**PROBLEM DESCRIPTION**
Which lines of the data contain the string "will"? Show each of them.

*-*-*

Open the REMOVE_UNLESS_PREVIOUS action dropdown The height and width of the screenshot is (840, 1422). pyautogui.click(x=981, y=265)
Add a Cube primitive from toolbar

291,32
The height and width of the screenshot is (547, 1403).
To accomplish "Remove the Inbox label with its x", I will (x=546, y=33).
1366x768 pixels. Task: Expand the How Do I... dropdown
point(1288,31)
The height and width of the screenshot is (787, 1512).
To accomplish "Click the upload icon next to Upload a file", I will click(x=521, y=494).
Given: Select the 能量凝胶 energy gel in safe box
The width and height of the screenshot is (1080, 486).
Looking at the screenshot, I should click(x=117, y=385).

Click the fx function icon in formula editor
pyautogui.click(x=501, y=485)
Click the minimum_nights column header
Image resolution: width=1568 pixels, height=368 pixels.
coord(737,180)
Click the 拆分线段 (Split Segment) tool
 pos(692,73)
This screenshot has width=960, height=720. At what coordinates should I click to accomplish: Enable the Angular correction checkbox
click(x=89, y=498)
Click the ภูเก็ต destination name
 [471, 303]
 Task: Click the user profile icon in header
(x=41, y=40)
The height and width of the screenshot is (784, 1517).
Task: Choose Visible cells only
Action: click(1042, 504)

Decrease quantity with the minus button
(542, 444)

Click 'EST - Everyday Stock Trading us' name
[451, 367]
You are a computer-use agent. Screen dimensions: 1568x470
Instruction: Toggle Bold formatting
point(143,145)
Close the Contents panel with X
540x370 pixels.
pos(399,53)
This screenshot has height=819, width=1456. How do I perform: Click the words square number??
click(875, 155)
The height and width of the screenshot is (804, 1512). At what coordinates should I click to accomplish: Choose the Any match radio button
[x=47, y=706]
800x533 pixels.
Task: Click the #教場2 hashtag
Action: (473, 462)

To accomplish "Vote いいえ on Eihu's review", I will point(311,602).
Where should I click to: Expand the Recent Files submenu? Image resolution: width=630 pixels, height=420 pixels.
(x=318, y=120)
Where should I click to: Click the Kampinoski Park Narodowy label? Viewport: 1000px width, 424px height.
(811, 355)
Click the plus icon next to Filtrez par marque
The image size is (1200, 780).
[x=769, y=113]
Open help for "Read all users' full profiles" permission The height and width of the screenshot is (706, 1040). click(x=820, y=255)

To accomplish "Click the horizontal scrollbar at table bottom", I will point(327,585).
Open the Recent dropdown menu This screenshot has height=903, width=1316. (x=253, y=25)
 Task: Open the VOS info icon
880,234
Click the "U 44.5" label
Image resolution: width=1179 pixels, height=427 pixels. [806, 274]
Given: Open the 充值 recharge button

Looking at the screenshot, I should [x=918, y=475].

*-*-*

**RESPONSE AREA**
To accomplish "Remove the Inbox label with its x", I will (x=546, y=33).
To accomplish "Click the upload icon next to Upload a file", I will click(x=521, y=494).
To accomplish "Vote いいえ on Eihu's review", I will point(311,602).
To accomplish "Click the horizontal scrollbar at table bottom", I will point(327,585).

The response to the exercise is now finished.